Amédée Burion Louis XVI, martyr dans sa royauté… (1854)

Ici, c'est le martyre, le déchirement du cœur. Louis XVI était père, il était époux, il était frère. Où sont-ils, sous le soleil, les pères, les époux, les frères qui n'ont pas souffert, qui n'ont pas pleuré?
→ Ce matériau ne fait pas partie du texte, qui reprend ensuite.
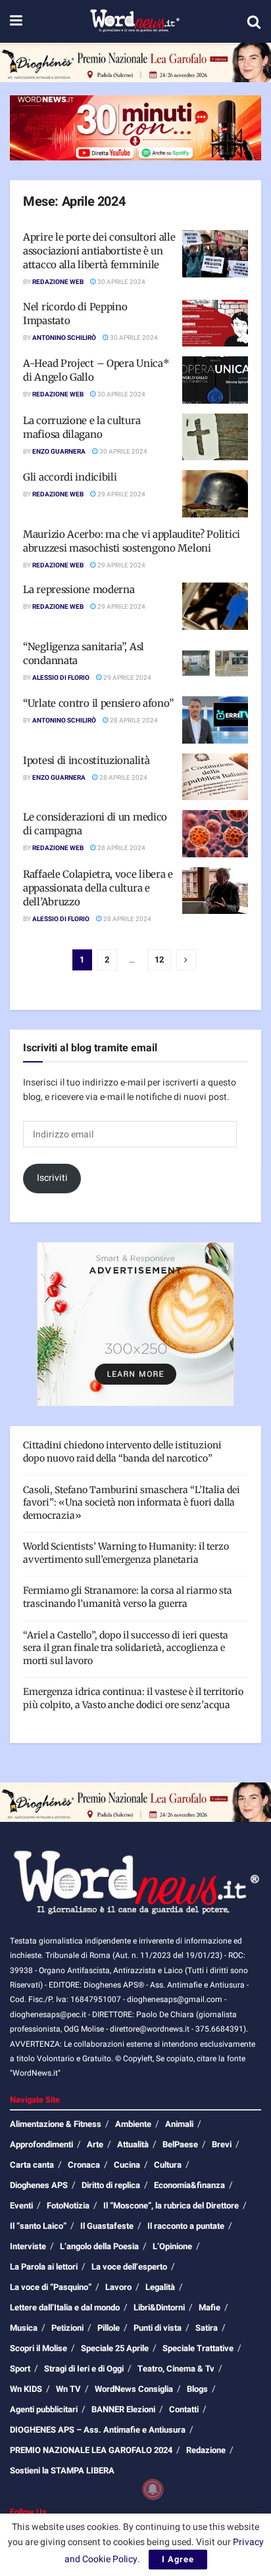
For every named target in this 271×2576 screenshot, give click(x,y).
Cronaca (84, 2165)
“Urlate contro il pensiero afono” (98, 703)
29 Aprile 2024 (120, 494)
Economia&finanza (189, 2185)
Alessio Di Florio (60, 677)
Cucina (127, 2165)
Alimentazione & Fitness (55, 2124)
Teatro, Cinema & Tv (175, 2368)
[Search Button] (254, 21)
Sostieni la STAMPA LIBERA (62, 2470)
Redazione (206, 2450)
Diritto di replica (111, 2185)
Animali (179, 2124)
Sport (20, 2368)
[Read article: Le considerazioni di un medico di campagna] (215, 833)
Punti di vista (158, 2328)
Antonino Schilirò (64, 338)
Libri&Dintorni (159, 2307)
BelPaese (180, 2144)
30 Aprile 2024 (120, 282)
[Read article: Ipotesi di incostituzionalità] (215, 777)
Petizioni (67, 2328)
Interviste (28, 2246)
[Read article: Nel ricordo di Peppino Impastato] (215, 323)
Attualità (133, 2144)
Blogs (197, 2389)
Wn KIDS (26, 2389)
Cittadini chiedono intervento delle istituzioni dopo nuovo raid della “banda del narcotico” (122, 1451)
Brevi (222, 2144)
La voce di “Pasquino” (50, 2287)
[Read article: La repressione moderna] (215, 606)
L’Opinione (172, 2246)
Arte (95, 2144)
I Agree (178, 2559)
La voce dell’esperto (129, 2266)
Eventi (21, 2205)
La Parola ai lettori (44, 2266)
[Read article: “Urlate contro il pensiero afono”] (215, 720)
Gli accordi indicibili (69, 477)
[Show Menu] (16, 21)
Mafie (209, 2307)
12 (159, 959)
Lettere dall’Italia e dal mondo (65, 2307)
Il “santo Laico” (38, 2226)
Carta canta (32, 2165)
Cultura (168, 2165)
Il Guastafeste (107, 2226)
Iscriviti (52, 1178)
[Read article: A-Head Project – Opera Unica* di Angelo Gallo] (215, 380)
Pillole (108, 2328)
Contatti (184, 2409)
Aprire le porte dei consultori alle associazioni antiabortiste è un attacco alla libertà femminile (99, 251)
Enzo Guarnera (59, 451)
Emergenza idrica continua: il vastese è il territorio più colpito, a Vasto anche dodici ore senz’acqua (133, 1698)
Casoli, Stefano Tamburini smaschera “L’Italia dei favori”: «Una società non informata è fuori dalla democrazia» (131, 1502)
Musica (23, 2328)
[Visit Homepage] (134, 22)
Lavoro (118, 2287)
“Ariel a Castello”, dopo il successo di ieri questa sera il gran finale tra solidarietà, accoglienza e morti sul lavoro (125, 1648)
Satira (206, 2328)
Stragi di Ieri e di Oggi (84, 2368)
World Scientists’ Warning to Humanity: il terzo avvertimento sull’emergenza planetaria (126, 1552)
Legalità (160, 2287)
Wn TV (68, 2389)
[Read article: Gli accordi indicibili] (215, 493)
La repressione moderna (78, 589)
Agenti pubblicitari (44, 2409)
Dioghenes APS (39, 2185)
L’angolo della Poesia (99, 2246)
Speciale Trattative (198, 2348)
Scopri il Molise (38, 2348)
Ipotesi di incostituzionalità (86, 760)
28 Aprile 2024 (133, 720)
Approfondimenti (41, 2144)
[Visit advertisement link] (135, 62)
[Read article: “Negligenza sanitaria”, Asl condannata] (215, 663)
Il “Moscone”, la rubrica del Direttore (171, 2205)
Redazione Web (58, 282)
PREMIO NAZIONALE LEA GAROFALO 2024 (91, 2450)
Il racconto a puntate (185, 2226)
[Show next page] (186, 959)
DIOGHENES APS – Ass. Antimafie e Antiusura (97, 2429)
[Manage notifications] (152, 2489)
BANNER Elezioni (123, 2409)
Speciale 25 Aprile (115, 2348)
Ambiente (133, 2124)
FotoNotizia (68, 2205)
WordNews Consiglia (134, 2389)
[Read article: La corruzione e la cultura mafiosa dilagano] (215, 437)
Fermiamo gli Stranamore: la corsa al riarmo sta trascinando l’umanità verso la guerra (127, 1597)
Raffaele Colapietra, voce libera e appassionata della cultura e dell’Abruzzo (98, 888)
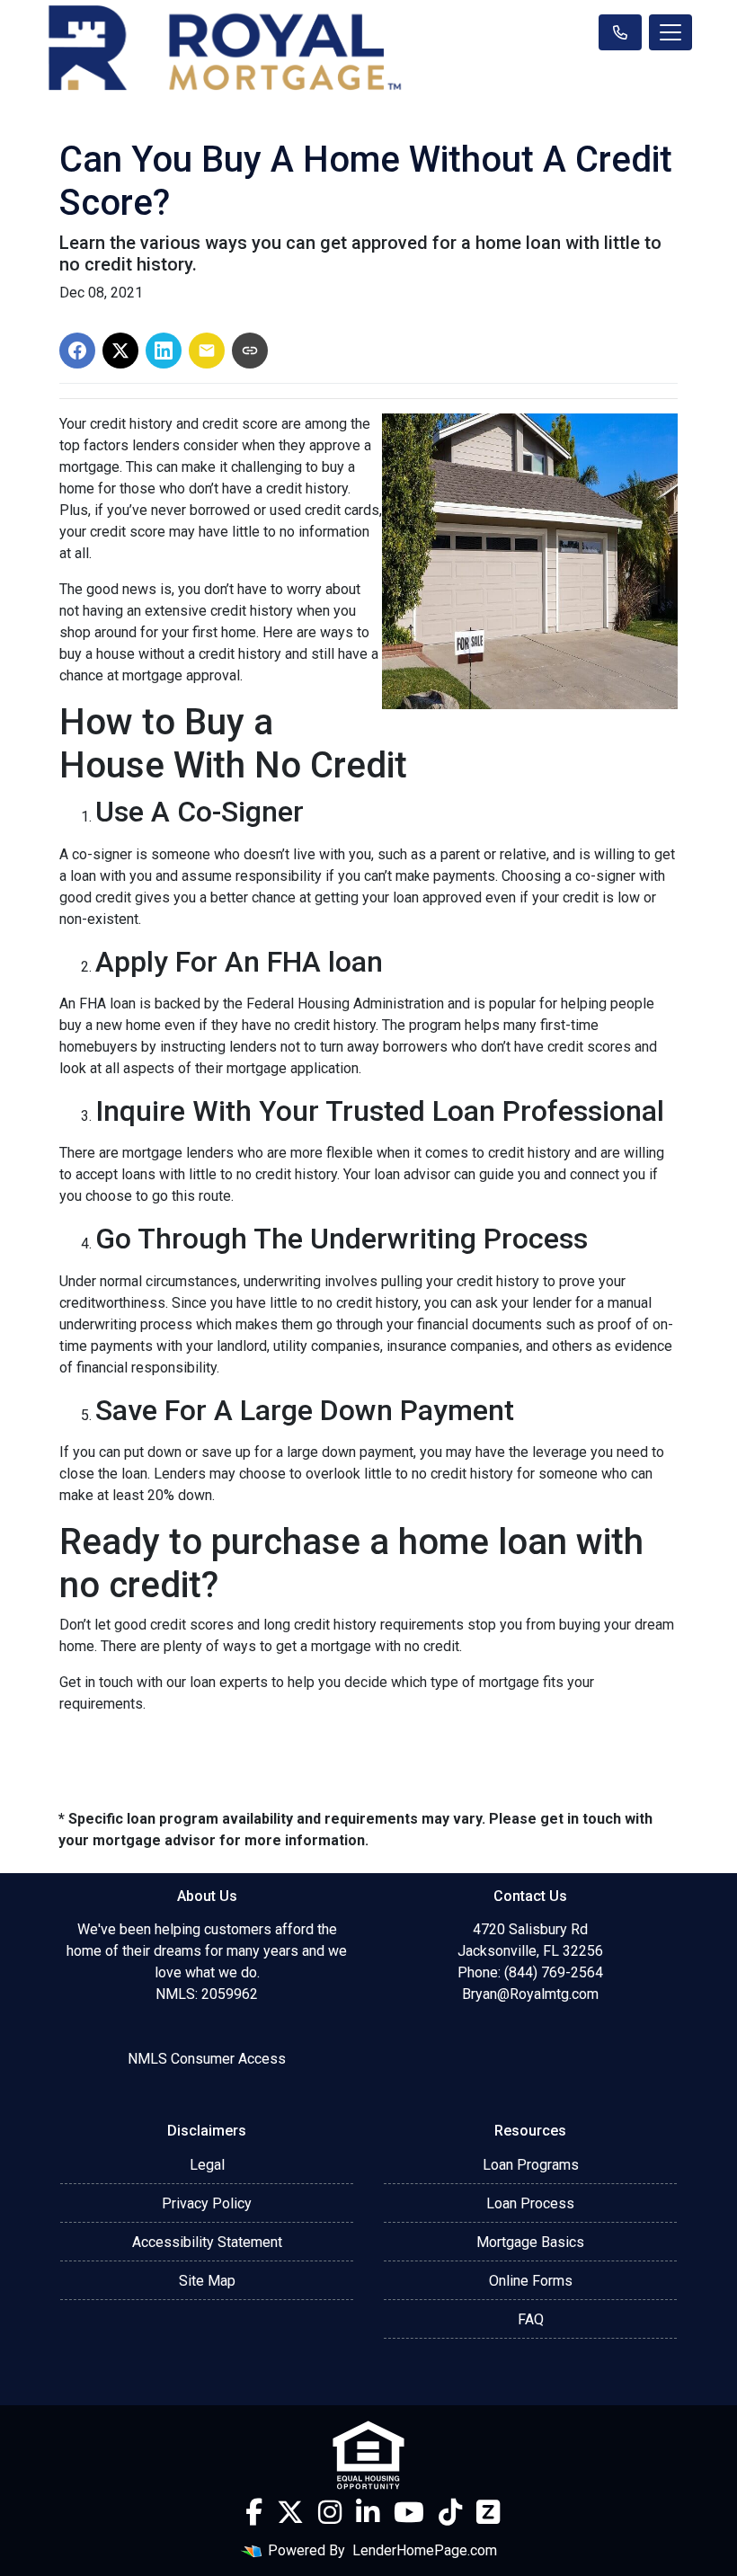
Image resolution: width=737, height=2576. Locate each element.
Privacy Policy (207, 2203)
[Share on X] (120, 351)
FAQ (531, 2319)
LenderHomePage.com (424, 2550)
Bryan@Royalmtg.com (530, 1994)
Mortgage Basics (530, 2242)
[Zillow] (488, 2512)
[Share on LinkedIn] (164, 351)
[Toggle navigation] (670, 32)
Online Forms (531, 2280)
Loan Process (530, 2203)
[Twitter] (290, 2512)
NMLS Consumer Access (207, 2058)
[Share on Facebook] (77, 351)
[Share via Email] (207, 351)
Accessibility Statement (207, 2242)
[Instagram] (330, 2512)
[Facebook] (253, 2512)
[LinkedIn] (367, 2512)
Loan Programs (531, 2164)
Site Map (207, 2280)
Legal (207, 2164)
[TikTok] (450, 2512)
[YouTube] (409, 2512)
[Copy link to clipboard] (250, 351)
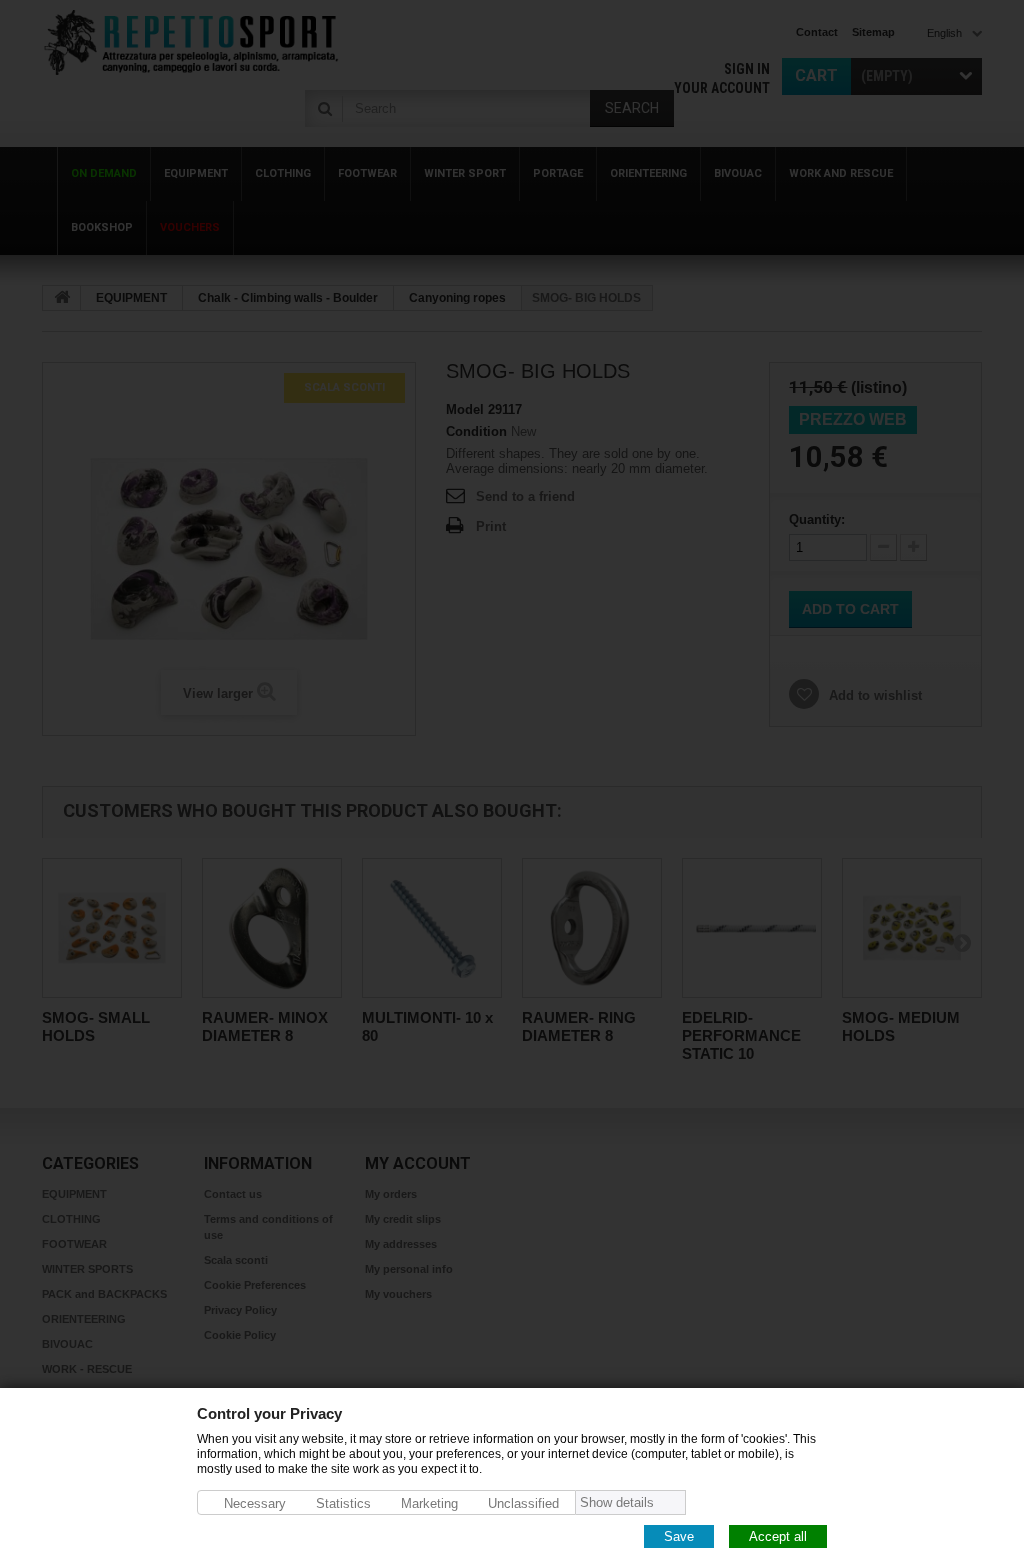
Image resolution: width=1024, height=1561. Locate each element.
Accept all (778, 1535)
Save (679, 1535)
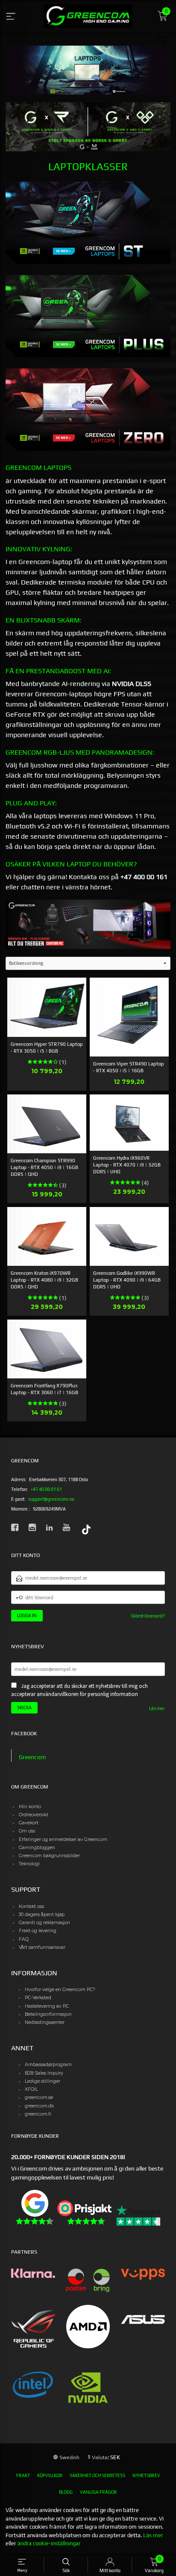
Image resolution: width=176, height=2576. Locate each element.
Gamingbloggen (37, 1847)
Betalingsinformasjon (48, 2014)
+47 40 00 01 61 (46, 1489)
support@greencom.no (51, 1499)
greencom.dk (39, 2106)
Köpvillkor (49, 2475)
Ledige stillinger (42, 2081)
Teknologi (29, 1864)
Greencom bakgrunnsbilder (49, 1855)
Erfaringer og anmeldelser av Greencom (63, 1839)
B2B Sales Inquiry (44, 2073)
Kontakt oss (31, 1906)
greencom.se (39, 2097)
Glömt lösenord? (148, 1615)
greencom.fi (38, 2114)
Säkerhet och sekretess (97, 2475)
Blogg (66, 2492)
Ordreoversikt (33, 1815)
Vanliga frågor (98, 2492)
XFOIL (31, 2089)
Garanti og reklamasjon (44, 1922)
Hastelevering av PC (47, 2006)
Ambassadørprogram (48, 2064)
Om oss (27, 1831)
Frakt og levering (37, 1930)
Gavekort (28, 1823)
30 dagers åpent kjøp (42, 1914)
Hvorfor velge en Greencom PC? (60, 1989)
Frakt (23, 2475)
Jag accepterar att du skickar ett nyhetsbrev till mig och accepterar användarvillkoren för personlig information (79, 1690)
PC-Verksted (38, 1997)
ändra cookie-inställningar (49, 2543)
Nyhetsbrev (146, 2475)
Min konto (30, 1806)
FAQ (24, 1939)
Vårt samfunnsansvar (42, 1947)
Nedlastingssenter (45, 2022)
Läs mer (157, 1708)
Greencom (32, 1757)
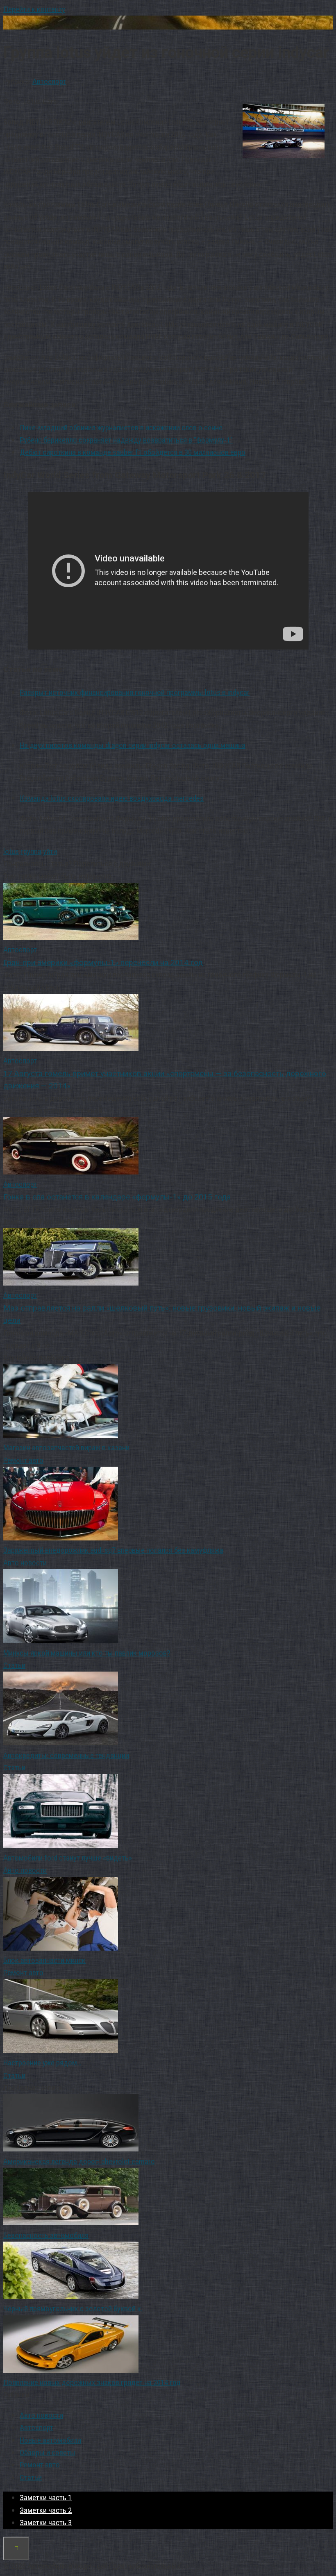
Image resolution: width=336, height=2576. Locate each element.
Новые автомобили (50, 2440)
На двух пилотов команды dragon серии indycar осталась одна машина (132, 745)
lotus (11, 851)
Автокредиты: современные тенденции (66, 1755)
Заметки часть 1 (46, 2497)
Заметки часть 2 (46, 2510)
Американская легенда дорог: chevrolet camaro (79, 2161)
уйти (50, 851)
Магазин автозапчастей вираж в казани (66, 1447)
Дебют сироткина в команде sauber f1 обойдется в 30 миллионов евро (132, 452)
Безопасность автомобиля (46, 2235)
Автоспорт (49, 81)
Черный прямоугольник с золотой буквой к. (73, 2308)
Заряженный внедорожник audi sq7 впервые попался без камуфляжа (113, 1550)
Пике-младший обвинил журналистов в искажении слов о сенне (121, 427)
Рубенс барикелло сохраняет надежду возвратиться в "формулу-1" (126, 440)
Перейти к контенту (34, 9)
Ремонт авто (23, 1460)
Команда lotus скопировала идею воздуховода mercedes (112, 798)
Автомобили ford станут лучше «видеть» (67, 1858)
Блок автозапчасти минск (44, 1960)
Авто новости (25, 1562)
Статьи (14, 1665)
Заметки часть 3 (46, 2522)
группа (30, 851)
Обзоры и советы (47, 2452)
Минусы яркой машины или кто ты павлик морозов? (86, 1653)
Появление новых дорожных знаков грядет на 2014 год (92, 2382)
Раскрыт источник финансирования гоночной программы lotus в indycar (135, 692)
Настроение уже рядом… (42, 2062)
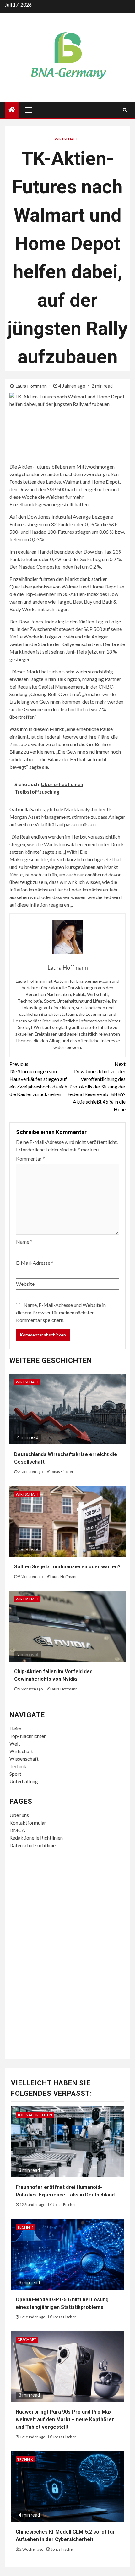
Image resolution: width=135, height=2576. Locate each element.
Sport (15, 1774)
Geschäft (26, 2339)
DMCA (17, 1830)
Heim (15, 1728)
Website (25, 1284)
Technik (17, 1766)
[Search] (125, 110)
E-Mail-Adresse (34, 1263)
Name (24, 1242)
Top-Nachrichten (27, 1736)
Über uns (19, 1815)
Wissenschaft (24, 1759)
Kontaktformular (27, 1822)
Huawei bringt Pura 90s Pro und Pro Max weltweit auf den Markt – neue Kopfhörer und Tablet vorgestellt (65, 2419)
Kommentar (30, 1158)
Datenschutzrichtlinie (32, 1845)
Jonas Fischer (61, 1471)
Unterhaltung (23, 1781)
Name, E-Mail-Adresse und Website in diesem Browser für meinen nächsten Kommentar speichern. (61, 1312)
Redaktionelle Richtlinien (36, 1838)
O-vous tous qui avez trempé vos lèvres au calice de l'infortune, nobles ou peuple, riches ou pauvres, lettrés ou ignorants, approchez-vous de Louis, venez mettre la main sur son cœur, et dites-nous si le roi de France n'a pas été le roi des malheureux, si les larmes qu'il a versées n'ont pas été les plus amères qui jamais aient rougi les yeux de l'humanité.
Source : Gallica

Amédée Burion Louis XVI, martyr dans sa royauté… (1854)

Ce moment fatal est arrivé : mais, avant de mourir, le roi veut parler à son peuple ; il s'avance d'un pas ferme, et se tournant vers la multitude : « Français, je suis innocent, je meurs innocent; je pardonne. » Un roulement de tambour se fait entendre ; la voix royale est étouffée. Mais c'en est assez pour la France, son roi condamné, son roi qui va mourir lui a pardonné. Une dernière prière s'était exhalée des lèvres du martyr ; et au moment où s'accomplissait le crime, une voix sublime avait retenti, qui disait : «Fils de saint Louis, montez au ciel. »
Source : Gallica

Amédée Burion Louis XVI, martyr dans sa royauté… (1854)

Comme la victime de la révolution a su magnifiquement copier la victime de la synagogue; que Louis XVI a bien su trouver dans son Dieu crucifié un puissant modèle; comme lui calomnié, il n'opposa comme lui que le silence à la rage de ses ennemis; à L'exemple du Christ, il se laissa lier comme un criminel ; il permit à des mains sacriléges de souiller la majesté de son front.
Enfin, si une prière d'amour pour ses bourreaux s'exhala des lèvres défaillantes du fils de Dieu, une parole de pardon tomba des lèvres du fils de saint Louis.